Gen. Graham soon found a willing listener in one President Ronald Reagan, who in 1983 delivered a nationwide televised address that shook the leaders of the Kremlin. Mr. Reagan committed the United States to research and deploy a defensive missile system. Critics, in an effort to kill the project, quickly labeled it `Star Wars.' But given the popularity of George Lucas' trilogy, that label only enhanced it.
Despite near crippling opposition from the Democratic Congress, SDI made significant advantages under the Reagan administration, to the point where Soviet leaders were convinced that the United States was serious about deploying it. Some Soviet military leaders with whom I spoke early in this decade said that this shift in U.S. strategy was a contributing factor to the demise of the Soviet Union. SDI received only lip service from President Bush, despite the fact that Russian President Boris Yeltsin, in his first appearance as the leader of that nation, urged the United States and Russia to work together to develop SDI for the good of all mankind. Bush advisors were not enthusiastic about SDI because deployment would have required a change in the so-called MAD strategy, Mutual Assured Destruction, to which the United States has clung for decades. Still, SDI limped along and made modest progress.
When Bill Clinton took office, he all but killed SDI. The Republican controlled Congress, just a few weeks ago, passed a defense authorization bill that would have required deployment of a modified missile defense system by the year 2000. That was Gen. Graham's finest hour and thank God he lived to see it.
Unfortunately, President Clinton vetoed the bill precisely because he said it would have required the construction of that missile defense system, which he did not want. So despite a decade and a half of work by Gen. Graham, this country remains unprotected from a missile attack. Still, the issue won't go away.

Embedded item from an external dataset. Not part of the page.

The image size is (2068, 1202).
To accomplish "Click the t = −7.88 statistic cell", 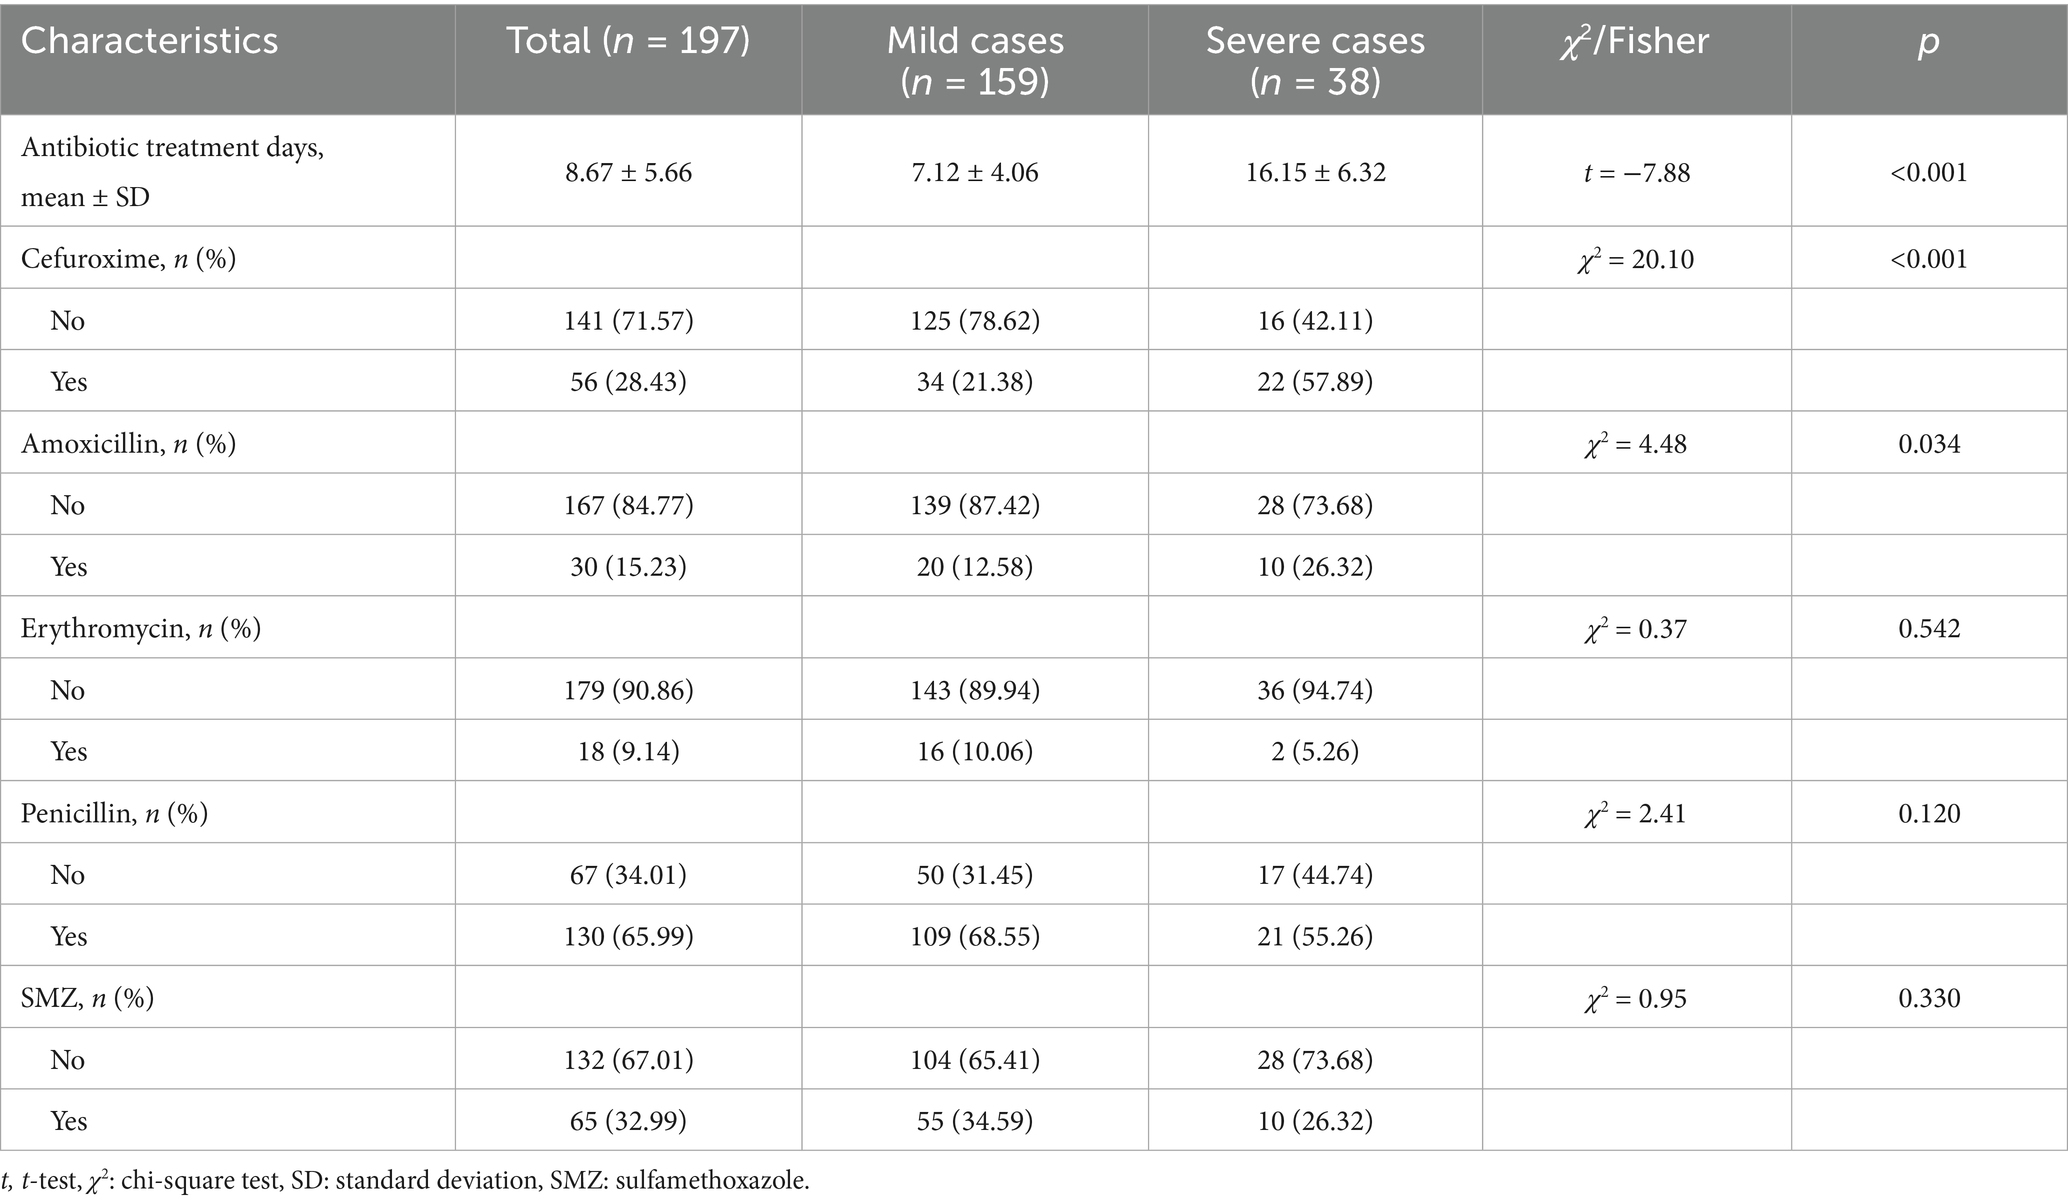I will point(1636,172).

There would have been no issue at all, and the technology developments which have resulted in drastically reducing the cost of an SDI system would not have occurred at all, but for the dogged determination of Daniel Graham. In literally thousands of meetings, public and private, Gen. Graham pushed this idea. It was Gen. Graham who convened a special meeting at my office to encourage opposition to John Tower as Secretary of Defense under then President-elect Bush on the grounds that Sen. Tower was an opponent of SDI. In Secretary Dick Cheney, Graham found someone much more to his liking.
All of this aside, Dan Graham was a decent, religious, family man who had an endearing sense of humor and was terrific at getting people, even opponents, to work together. He could be tough as nails if he opposed you on policy grounds, but Dan Graham was never mean spirited. He always handled opposition with great dignity, which was part of his military training.
This nation owes Dan Graham a great deal. And one day soon, we will have a system to protect us against some fanatic or deranged leader who wants to blow up part of America to make a point. When that day comes, and it almost came a few weeks ago, it will be because of the good work of this one time deputy director of the CIA. All of us who love America will miss this true patriot.